A l’origine du Delta Frat’éternité, nous étions six étudiants plus ou moins sensibles aux enjeux humanitaires, qui voyaient dans ce projet extra-académique l’opportunité de matérialiser pour certains et d’approfondir pour d’autres la notion d’engagement associatif, qui nous est cher.
Nous avons, tout au long de l’année, traduit cet engagement, dans la réalisation du partenariat créée avec l’association Malgache Frat’éternité qui mène, chaque année depuis 2006, des missions humanitaires locales (reconstruction d’un établissement scolaire, rénovation d’infrastructures routières,…) afin d’améliorer à terme, les conditions de vie des plus démunis.
L’objectif de notre Delta était double, il consistait d’une part à faire la promotion de l’association et de ses actions, et d’autre part à soutenir la construction d’un établissement d’accueil pour les Filles-mères à Madagascar. Pour développer la communication de l’association, nous avons créé leur site internet www.frat-eternite.org, tenu diverses conférences au collège Sainte Marie de Nevers, ainsi qu’au Rotary Club ou encore à l’ESC.
Notre implication dans la construction de l’établissement d’accueil pour les filles-mères s’est quant à elle traduite par la récolte de fonds. Nous avons jusqu’à présent levé 1500 euros pour Frat’éternité, à travers l’organisation d’une journée sportive avec les collégiens de Sainte Marie de Nevers le 16 mars, ainsi que la réalisation d’actions ponctuelles, ou encore par divers appels au don.

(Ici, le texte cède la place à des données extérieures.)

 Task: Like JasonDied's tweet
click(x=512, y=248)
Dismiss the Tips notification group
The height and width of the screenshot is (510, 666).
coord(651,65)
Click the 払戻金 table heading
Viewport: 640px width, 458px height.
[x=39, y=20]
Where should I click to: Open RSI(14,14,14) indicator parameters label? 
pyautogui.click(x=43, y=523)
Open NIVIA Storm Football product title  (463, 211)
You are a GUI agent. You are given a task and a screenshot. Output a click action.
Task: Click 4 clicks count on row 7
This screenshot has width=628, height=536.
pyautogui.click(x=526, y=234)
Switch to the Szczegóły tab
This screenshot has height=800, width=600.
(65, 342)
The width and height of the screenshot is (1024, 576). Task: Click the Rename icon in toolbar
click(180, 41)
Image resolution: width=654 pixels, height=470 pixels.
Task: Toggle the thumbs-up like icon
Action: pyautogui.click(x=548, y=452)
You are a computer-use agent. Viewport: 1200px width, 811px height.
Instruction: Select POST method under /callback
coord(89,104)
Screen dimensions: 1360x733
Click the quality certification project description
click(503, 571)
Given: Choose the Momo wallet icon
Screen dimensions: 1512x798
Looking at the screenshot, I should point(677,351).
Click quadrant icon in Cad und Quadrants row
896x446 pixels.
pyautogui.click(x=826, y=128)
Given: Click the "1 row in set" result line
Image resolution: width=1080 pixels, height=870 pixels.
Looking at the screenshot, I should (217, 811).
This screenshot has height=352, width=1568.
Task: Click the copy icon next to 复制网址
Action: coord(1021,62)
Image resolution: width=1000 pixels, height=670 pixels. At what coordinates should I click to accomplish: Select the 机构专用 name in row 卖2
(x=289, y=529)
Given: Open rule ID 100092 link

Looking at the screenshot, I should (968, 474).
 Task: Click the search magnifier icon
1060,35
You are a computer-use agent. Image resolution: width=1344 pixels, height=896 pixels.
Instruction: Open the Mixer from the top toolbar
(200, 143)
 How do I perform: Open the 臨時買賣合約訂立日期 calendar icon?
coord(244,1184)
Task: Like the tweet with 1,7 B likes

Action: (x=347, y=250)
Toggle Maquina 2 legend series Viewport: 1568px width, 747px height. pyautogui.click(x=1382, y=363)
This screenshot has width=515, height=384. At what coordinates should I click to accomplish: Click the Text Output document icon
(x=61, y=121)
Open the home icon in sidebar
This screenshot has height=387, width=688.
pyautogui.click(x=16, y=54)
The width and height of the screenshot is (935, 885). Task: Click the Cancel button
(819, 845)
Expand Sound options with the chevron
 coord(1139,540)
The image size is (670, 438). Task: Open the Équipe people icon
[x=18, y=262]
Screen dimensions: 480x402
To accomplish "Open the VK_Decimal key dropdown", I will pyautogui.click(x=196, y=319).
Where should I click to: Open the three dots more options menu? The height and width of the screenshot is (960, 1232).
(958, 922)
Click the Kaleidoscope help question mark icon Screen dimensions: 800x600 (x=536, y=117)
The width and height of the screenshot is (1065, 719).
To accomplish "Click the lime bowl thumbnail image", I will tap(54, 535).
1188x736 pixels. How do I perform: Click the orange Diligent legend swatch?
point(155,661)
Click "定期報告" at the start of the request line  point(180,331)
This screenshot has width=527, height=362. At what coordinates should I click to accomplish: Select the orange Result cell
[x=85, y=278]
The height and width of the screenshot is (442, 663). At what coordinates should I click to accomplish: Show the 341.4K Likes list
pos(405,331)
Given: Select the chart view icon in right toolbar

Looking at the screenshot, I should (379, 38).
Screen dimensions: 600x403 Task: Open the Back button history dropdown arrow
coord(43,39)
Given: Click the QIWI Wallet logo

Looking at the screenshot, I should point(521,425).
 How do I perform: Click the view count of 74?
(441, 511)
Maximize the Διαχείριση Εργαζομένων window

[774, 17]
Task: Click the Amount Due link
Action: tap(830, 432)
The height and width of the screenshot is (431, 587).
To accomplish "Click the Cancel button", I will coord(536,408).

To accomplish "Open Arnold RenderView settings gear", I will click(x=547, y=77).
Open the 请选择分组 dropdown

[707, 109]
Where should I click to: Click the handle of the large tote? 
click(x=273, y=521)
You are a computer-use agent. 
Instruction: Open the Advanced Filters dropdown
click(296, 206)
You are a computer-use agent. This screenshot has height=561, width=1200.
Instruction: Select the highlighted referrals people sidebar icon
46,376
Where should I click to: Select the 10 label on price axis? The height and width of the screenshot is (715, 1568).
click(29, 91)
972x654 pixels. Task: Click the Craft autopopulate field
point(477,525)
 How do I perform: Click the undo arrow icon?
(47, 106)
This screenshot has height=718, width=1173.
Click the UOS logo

Ce projet que nous soutenons est destiné à la réinsertion sociale des jeunes mères Malgaches dans environnement adéquat à leur situation et celle de leurs enfants, c’est-à-dire au sein d’une structure stable, sur mesure, et porteuse d’avenir. Du fait de la nature matriarcale de la société traditionnelle malgache, et de l’extrême pauvreté de sa population, beaucoup de ses filles-mères sont exclues de leur sphère familiale, livrées à elles-mêmes et marginalisées avec leur enfant. Ainsi, l’établissement d’accueil qui verra prochainement le jour à Alasora, prévoit des programmes de formation à différents métiers, destiné à rompre le cycle dramatique qui insère ces femmes dans la misère, qui les poussent parfois au tourisme sexuel et qui peut les conduire à des actes de désespoir.
Notre projet, indépendamment de son ampleur et de l’impact qu’il aura, s’inscrit dans une dynamique d’ouverture, d’altruisme, et de responsabilité, qui se résume dans ce leitmotiv de l’Abbé Pierre : « C'est quand chacun d'entre nous attend que l'autre commence qu'il ne se passe rien ».